また、積み立てた資金を運用して得た運用益についても税金はかかりません。ただし、いずれその資金を受け取る際には税金が発生します。これが、「給与の税金を遅らせる仕組み」と言われる所以です。
DCには2つの受け取り方法があります。一つは年金として受け取る方法、もう一つは一時金として受け取る方法です。どちらの場合でも受け取る金額全体に税金がかかるわけではなく、一定の税金軽減措置が設けられています。
今回の改正の話は一時金で受け取る場合に関連します。
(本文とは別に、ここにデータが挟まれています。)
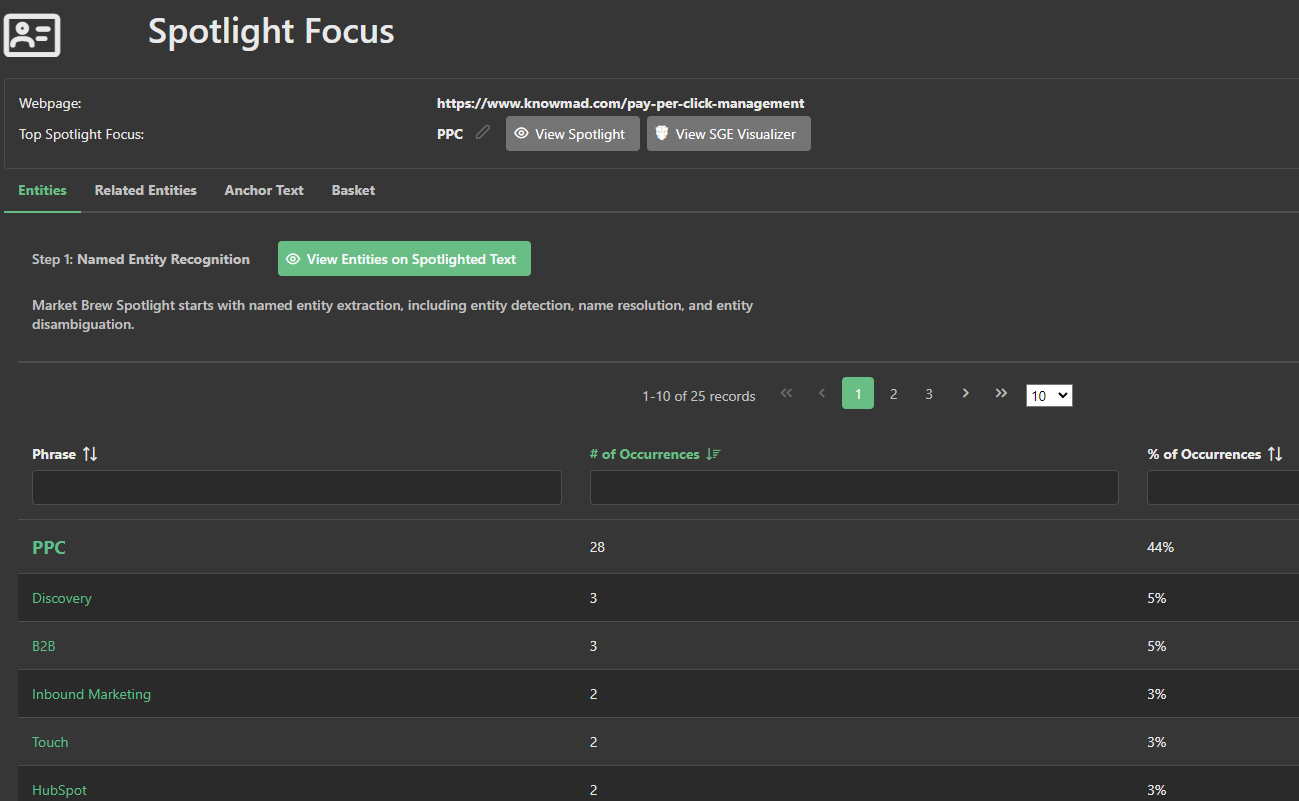Click View Entities on Spotlighted Text
Image resolution: width=1299 pixels, height=801 pixels.
click(x=404, y=259)
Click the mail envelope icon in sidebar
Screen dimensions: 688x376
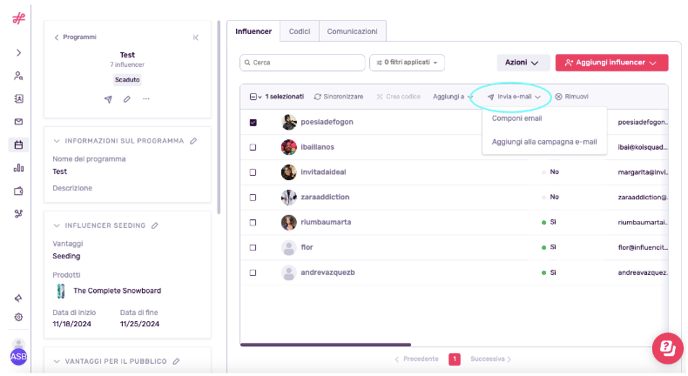pos(18,122)
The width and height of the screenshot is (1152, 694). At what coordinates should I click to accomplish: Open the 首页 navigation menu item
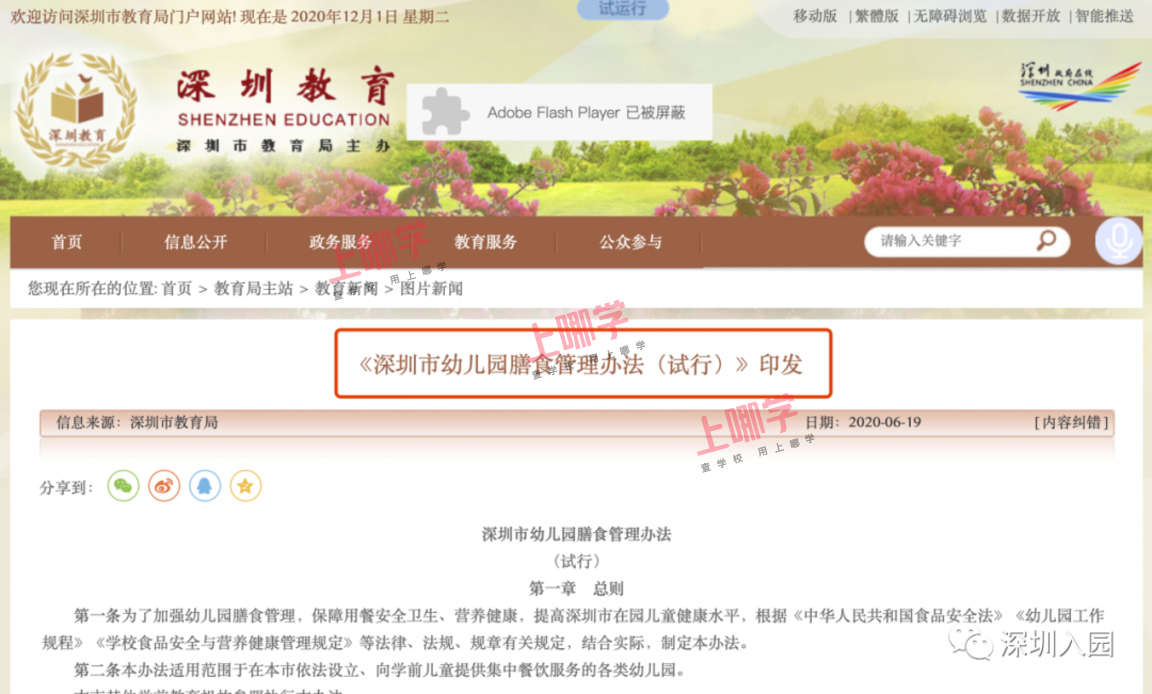tap(67, 242)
一時金として受け取る場合、退職金を受け取るときと同じ税制が適用されます。
例えば39年間働いて2,000万円の退職金と2,000万円のiDeCoを受け取る場合でも、退職所得控除額の範囲内であれば税金がかかりません。しかし退職金とiDeCoを同時に受け取る場合、退職所得控除額の競合が生じて税金計算が少し複雑になります。
以前はiDeCoを一時金で受け取った後5年以上経って退職金を受け取ると、iDeCoの受け取り時に使用していない退職所得控除額が適用できる(=両者が別個に計算される)仕組みがあり、これを「5年ルール」と呼びます。
このルールにより退職金に関する税金が大きく軽減される可能性がありましたが、2025年度税制改正では「5年ルール」が「10年ルール」(一時金と退職金の受給間隔を5年から10年に変更)に改定されます。
これにより、「10年ルール」の条件を満たす人だけがその恩恵を受けられるように調整されると考えられています。
13.まとめ
退職金は勤続年数や金額によって、所得税や住民税が引かれ手取り額が減ることがあります。
また一時金で受け取る場合と年金形式で受け取る場合では、所得区分が異なりそれに伴って税金の計算方法も変わります。
退職金を一時金で受け取るか年金形式で受け取るかを選ぶ際には、税金額を計算したうえで老後のライフプランを慎重に立てることが大切です。
本記事が皆様にとって少しでもお役に立てますと幸いです。